_EXERCISE SET_
a – Summarize the article below on Trump's meeting with David Petraeus in two sentences.
b – In the article below on Trump's meeting with David Petraeus, how long did the meeting last, and where was it held?

_EXCERPTED PASSAGE_
——
As reported earlier today, in what may be a tiebreaker option for Secretary of State in Trump’s administration with both Romney and Giuliani seemingly unable to get enough internal support to make it over the hurdle, the president elect met with David Petraeus, a former U.S. military commander in Iraq whose sharing of classified information with his biographer mistress, led to his resignation as CIA chief in 2012, to evaluate him for the top diplomatic position in the US government.
Petraeus said after meeting Trump that the New York businessman “basically walked us around the world” in their discussion. “He showed a great grasp of the variety of challenges that are out there and some of the opportunities as well,” Petraeus told reporters.
Trump’s initial response appeared favorable: “Just met with General Petraeus–was very impressed!” Trump tweeted shortly after the meeting which lasted one hour at Trump Tower in Manhattan.
Just met with General Petraeus–was very impressed!
— Donald J. Trump (@realDonaldTrump) November 28, 2016
After he resigned from the CIA in November 2012, he avoided a criminal trial by agreeing to a plea deal in April 2015. It required him to serve two years on probation and pay a $100,000 fine on a misdemeanor charge of unauthorized possession of classified information. While that may create the unusual prospect of a cabinet secretary who could still be on criminal probation for his first months in office, Trump said during the presidential campaign that Petraeus’s violations paled compared to those of Trump’s opponent, former Secretary of State Hillary Clinton, who shared classified information on a private e-mail server.
——
_INFORMATION_
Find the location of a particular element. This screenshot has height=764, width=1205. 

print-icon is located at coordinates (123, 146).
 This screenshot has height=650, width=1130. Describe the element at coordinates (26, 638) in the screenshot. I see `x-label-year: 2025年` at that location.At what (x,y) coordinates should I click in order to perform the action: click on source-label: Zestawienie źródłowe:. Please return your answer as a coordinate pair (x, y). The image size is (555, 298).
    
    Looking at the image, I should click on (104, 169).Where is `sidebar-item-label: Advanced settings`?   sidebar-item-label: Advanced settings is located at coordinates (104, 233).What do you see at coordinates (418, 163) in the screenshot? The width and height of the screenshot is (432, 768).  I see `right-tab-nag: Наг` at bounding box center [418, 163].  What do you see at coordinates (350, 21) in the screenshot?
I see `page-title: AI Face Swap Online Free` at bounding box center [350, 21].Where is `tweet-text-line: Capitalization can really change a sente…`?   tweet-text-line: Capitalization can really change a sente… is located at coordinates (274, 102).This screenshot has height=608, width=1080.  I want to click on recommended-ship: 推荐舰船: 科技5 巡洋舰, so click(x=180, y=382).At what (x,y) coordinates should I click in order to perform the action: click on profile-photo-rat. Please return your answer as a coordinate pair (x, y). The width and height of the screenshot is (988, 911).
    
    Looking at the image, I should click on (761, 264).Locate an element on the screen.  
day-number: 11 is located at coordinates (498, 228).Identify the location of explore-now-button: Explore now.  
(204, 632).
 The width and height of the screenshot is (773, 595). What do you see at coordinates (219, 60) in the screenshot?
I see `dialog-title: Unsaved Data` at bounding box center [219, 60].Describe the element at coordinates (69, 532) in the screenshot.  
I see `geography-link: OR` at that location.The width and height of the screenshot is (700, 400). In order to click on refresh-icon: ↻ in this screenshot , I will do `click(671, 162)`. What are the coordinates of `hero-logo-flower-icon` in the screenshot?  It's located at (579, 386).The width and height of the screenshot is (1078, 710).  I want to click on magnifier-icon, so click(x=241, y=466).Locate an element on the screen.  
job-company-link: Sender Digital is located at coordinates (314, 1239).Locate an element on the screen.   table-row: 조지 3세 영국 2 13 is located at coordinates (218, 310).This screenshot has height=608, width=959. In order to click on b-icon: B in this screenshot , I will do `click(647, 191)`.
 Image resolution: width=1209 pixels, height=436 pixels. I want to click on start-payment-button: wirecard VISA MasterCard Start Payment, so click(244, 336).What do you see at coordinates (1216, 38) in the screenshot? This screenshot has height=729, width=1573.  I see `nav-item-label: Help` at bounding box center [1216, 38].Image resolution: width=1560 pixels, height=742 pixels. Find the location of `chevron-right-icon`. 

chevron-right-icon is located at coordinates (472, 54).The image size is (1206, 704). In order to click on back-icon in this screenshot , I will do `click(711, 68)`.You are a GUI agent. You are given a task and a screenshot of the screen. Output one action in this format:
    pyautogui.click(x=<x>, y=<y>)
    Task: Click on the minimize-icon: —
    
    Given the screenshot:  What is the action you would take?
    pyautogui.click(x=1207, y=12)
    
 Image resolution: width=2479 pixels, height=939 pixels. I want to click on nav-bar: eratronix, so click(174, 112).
——
_LIST OF SOLUTIONS_
a – President-elect Trump met with David Petraeus, a former U.S. military commander in Iraq who resigned as CIA chief in 2012 after sharing classified information with his biographer mistress, to evaluate him for Secretary of State, and afterward tweeted that he was very impressed. Petraeus had avoided a criminal trial through a 2015 plea deal requiring two years of probation and a $100,000 fine, so he could still be on probation during his first months as a cabinet secretary.

b – The meeting lasted one hour at Trump Tower in Manhattan.